▸ DIRECTION:
Output every one of the lines below verbatim, changing nothing.

Dataset excerpt:
□ □ □ □ □

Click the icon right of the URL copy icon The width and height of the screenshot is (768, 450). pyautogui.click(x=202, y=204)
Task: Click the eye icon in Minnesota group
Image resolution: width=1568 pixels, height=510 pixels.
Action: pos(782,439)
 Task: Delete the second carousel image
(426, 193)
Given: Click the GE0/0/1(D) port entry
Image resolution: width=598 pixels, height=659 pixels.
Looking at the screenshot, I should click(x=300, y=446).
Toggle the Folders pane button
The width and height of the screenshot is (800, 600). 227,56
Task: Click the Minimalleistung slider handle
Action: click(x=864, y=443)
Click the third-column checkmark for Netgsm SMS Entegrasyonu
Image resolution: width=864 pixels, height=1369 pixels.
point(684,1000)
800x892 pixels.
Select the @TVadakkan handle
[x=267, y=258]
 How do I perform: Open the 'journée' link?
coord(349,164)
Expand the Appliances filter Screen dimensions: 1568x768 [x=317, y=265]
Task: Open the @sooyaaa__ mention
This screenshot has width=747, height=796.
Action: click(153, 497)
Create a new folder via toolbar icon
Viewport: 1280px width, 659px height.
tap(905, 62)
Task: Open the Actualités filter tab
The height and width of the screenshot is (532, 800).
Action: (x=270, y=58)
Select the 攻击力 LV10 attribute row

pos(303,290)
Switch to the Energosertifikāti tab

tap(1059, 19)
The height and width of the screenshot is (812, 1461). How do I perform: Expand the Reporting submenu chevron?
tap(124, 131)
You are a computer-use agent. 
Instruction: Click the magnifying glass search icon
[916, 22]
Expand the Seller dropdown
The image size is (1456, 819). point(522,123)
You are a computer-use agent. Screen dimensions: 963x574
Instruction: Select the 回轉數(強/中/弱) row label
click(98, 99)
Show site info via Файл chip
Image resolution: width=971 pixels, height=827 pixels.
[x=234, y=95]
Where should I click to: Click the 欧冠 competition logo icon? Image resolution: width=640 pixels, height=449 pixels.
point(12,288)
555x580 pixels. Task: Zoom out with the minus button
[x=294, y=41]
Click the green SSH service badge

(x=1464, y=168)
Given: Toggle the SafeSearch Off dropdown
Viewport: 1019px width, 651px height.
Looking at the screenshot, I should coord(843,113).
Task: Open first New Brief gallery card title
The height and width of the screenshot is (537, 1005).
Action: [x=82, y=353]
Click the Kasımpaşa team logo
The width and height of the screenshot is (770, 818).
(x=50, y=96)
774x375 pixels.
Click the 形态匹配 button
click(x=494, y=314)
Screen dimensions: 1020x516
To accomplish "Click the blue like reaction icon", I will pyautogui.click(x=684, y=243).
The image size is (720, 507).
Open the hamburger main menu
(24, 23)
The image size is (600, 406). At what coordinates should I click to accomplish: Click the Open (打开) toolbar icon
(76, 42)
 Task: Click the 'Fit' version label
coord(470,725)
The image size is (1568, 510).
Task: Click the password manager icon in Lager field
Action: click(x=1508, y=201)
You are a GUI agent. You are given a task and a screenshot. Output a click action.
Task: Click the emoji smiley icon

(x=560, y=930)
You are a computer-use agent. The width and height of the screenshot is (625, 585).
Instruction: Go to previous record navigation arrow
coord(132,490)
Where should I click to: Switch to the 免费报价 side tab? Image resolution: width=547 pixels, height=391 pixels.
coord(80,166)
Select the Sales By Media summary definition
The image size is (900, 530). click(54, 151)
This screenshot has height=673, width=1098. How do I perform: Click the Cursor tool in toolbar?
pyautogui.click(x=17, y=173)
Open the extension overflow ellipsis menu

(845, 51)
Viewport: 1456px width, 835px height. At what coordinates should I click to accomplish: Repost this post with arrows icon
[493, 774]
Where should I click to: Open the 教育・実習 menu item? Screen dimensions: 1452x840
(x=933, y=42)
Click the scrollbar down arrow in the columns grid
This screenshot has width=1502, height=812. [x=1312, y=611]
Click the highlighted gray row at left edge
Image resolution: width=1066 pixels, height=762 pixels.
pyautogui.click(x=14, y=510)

□ □ □ □ □

▸ PROBLEM SOLUTION:
Click the icon right of the URL copy icon The width and height of the screenshot is (768, 450). pyautogui.click(x=202, y=204)
Task: Click the eye icon in Minnesota group
Image resolution: width=1568 pixels, height=510 pixels.
Action: pos(782,439)
 Task: Delete the second carousel image
(426, 193)
Given: Click the GE0/0/1(D) port entry
Image resolution: width=598 pixels, height=659 pixels.
Looking at the screenshot, I should click(x=300, y=446).
Toggle the Folders pane button
The width and height of the screenshot is (800, 600). 227,56
Task: Click the Minimalleistung slider handle
Action: click(x=864, y=443)
Click the third-column checkmark for Netgsm SMS Entegrasyonu
Image resolution: width=864 pixels, height=1369 pixels.
point(684,1000)
800x892 pixels.
Select the @TVadakkan handle
[x=267, y=258]
 How do I perform: Open the 'journée' link?
coord(349,164)
Expand the Appliances filter Screen dimensions: 1568x768 [x=317, y=265]
Task: Open the @sooyaaa__ mention
This screenshot has width=747, height=796.
Action: click(153, 497)
Create a new folder via toolbar icon
Viewport: 1280px width, 659px height.
tap(905, 62)
Task: Open the Actualités filter tab
The height and width of the screenshot is (532, 800).
Action: (x=270, y=58)
Select the 攻击力 LV10 attribute row

pos(303,290)
Switch to the Energosertifikāti tab

tap(1059, 19)
The height and width of the screenshot is (812, 1461). How do I perform: Expand the Reporting submenu chevron?
tap(124, 131)
You are a computer-use agent. 
Instruction: Click the magnifying glass search icon
[916, 22]
Expand the Seller dropdown
The image size is (1456, 819). point(522,123)
You are a computer-use agent. Screen dimensions: 963x574
Instruction: Select the 回轉數(強/中/弱) row label
click(98, 99)
Show site info via Файл chip
Image resolution: width=971 pixels, height=827 pixels.
[x=234, y=95]
Where should I click to: Click the 欧冠 competition logo icon? Image resolution: width=640 pixels, height=449 pixels.
point(12,288)
555x580 pixels. Task: Zoom out with the minus button
[x=294, y=41]
Click the green SSH service badge

(x=1464, y=168)
Given: Toggle the SafeSearch Off dropdown
Viewport: 1019px width, 651px height.
Looking at the screenshot, I should coord(843,113).
Task: Open first New Brief gallery card title
The height and width of the screenshot is (537, 1005).
Action: [x=82, y=353]
Click the Kasımpaşa team logo
The width and height of the screenshot is (770, 818).
(x=50, y=96)
774x375 pixels.
Click the 形态匹配 button
click(x=494, y=314)
Screen dimensions: 1020x516
To accomplish "Click the blue like reaction icon", I will pyautogui.click(x=684, y=243).
The image size is (720, 507).
Open the hamburger main menu
(24, 23)
The image size is (600, 406). At what coordinates should I click to accomplish: Click the Open (打开) toolbar icon
(76, 42)
 Task: Click the 'Fit' version label
coord(470,725)
The image size is (1568, 510).
Task: Click the password manager icon in Lager field
Action: click(x=1508, y=201)
You are a GUI agent. You are given a task and a screenshot. Output a click action.
Task: Click the emoji smiley icon

(x=560, y=930)
You are a computer-use agent. The width and height of the screenshot is (625, 585).
Instruction: Go to previous record navigation arrow
coord(132,490)
Where should I click to: Switch to the 免费报价 side tab? Image resolution: width=547 pixels, height=391 pixels.
coord(80,166)
Select the Sales By Media summary definition
The image size is (900, 530). click(54, 151)
This screenshot has height=673, width=1098. How do I perform: Click the Cursor tool in toolbar?
pyautogui.click(x=17, y=173)
Open the extension overflow ellipsis menu

(845, 51)
Viewport: 1456px width, 835px height. At what coordinates should I click to accomplish: Repost this post with arrows icon
[493, 774]
Where should I click to: Open the 教育・実習 menu item? Screen dimensions: 1452x840
(x=933, y=42)
Click the scrollbar down arrow in the columns grid
This screenshot has width=1502, height=812. [x=1312, y=611]
Click the highlighted gray row at left edge
Image resolution: width=1066 pixels, height=762 pixels.
pyautogui.click(x=14, y=510)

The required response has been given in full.